Stated task 1:
In the passage on probability, how many times can we expect to perform a repeatable experiment with a one-in-six chance of guessing the outcome in order to be right once?
───── Document passage ─────
To reconcile matters, think of choosing one marble at random from a box holding a million identical marbles. We would be very surprised if we correctly guessed the outcome in advance, as the chance of doing so is only one in a million. But whichever marble gets chosen, we do not then express surprise, even though an outcome, whose probability was as small as one in a million, has occurred.
Make the box bigger – a billion marbles, a trillion – and the corresponding chance of the actual outcome can be made as close to zero as we like – but it did happen. Choosing one point at random on a continuous line is not very different from this: for any point, its chance is zero, but one of them will occur.
We will show below that, in a repeatable experiment where the chance of guessing the outcome is one in six, we can expect to perform that experiment six times in order to be right just once. Similarly, if the chance is one in a million, we expect to take a million repetitions to guess right once. Reduce the chance of occurrence by a factor of another million, and the time we expect to wait for a correct guess gets multiplied by a million. Outcomes with really tiny probabilities do occur, but more and more rarely.
───── Data shown ─────
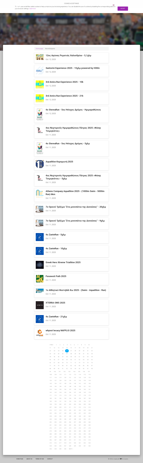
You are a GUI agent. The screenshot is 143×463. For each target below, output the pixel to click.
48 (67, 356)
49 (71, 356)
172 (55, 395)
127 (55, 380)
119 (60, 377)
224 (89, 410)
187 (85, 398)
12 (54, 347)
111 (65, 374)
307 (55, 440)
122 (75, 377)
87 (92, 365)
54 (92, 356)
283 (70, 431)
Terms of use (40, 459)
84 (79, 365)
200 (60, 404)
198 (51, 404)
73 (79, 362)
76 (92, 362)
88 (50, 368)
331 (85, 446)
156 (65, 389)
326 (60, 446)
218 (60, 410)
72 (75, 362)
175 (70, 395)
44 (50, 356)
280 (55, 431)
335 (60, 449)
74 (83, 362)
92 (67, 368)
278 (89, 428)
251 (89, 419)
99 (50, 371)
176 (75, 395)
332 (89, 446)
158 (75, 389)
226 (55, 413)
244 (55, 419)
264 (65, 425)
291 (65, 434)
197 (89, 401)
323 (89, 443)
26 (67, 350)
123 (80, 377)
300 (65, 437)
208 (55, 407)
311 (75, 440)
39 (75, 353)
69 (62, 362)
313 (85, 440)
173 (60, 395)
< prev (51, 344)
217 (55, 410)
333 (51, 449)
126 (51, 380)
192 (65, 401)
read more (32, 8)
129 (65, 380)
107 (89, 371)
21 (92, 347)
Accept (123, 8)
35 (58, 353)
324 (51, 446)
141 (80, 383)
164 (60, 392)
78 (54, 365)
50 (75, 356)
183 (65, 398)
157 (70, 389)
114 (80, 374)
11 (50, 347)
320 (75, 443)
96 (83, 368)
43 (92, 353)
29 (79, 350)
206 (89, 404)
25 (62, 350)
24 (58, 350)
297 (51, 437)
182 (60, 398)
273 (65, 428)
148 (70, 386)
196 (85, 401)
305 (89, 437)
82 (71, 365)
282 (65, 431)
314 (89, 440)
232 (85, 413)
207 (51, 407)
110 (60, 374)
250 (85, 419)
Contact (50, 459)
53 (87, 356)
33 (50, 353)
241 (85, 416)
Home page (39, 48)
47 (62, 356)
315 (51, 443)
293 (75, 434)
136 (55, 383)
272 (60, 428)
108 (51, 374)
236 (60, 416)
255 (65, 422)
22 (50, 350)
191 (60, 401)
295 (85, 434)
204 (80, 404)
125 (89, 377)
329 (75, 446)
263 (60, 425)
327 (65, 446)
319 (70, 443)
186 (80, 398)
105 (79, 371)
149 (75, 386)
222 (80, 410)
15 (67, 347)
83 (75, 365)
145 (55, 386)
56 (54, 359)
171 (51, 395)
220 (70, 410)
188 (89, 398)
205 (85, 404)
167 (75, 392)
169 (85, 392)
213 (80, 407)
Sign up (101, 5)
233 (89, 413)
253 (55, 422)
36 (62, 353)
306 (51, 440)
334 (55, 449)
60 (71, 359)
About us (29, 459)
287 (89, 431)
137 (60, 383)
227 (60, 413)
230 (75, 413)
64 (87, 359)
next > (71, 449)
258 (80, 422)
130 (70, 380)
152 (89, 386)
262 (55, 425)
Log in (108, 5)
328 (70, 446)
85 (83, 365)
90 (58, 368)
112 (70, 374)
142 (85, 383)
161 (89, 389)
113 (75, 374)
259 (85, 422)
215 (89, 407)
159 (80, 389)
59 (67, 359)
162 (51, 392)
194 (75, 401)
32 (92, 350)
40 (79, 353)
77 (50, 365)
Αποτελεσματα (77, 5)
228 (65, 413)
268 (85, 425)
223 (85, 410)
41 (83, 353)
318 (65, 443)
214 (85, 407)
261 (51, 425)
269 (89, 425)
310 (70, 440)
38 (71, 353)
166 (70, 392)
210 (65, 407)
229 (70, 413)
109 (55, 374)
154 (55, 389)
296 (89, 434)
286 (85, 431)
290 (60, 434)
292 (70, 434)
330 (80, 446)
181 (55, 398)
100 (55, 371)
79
─────
Stated task 2:
Update the rows, everything from the start down to the line containing "164 (60, 392)", by replacing "Accept" with "Agree" and changing nothing else. Leave the pictures out.

Worked answer 1:
Six times.

Worked answer 2:
You are a GUI agent. The screenshot is 143×463. For each target below, output the pixel to click.
48 (67, 356)
49 (71, 356)
172 (55, 395)
127 (55, 380)
119 (60, 377)
224 (89, 410)
187 (85, 398)
12 (54, 347)
111 (65, 374)
307 (55, 440)
122 (75, 377)
87 (92, 365)
54 (92, 356)
283 (70, 431)
Terms of use (40, 459)
84 (79, 365)
200 (60, 404)
198 (51, 404)
73 (79, 362)
76 (92, 362)
88 (50, 368)
331 (85, 446)
156 (65, 389)
326 (60, 446)
218 (60, 410)
72 (75, 362)
175 (70, 395)
44 (50, 356)
280 (55, 431)
335 (60, 449)
74 (83, 362)
92 (67, 368)
278 (89, 428)
251 (89, 419)
99 (50, 371)
176 (75, 395)
332 (89, 446)
158 (75, 389)
226 (55, 413)
244 (55, 419)
264 (65, 425)
291 (65, 434)
197 (89, 401)
323 (89, 443)
26 (67, 350)
123 (80, 377)
300 (65, 437)
208 (55, 407)
311 (75, 440)
39 (75, 353)
69 (62, 362)
313 (85, 440)
173 (60, 395)
< prev (51, 344)
217 (55, 410)
333 (51, 449)
126 (51, 380)
192 (65, 401)
read more (32, 8)
129 (65, 380)
107 (89, 371)
21 (92, 347)
Agree (123, 8)
35 (58, 353)
324 (51, 446)
141 (80, 383)
164 (60, 392)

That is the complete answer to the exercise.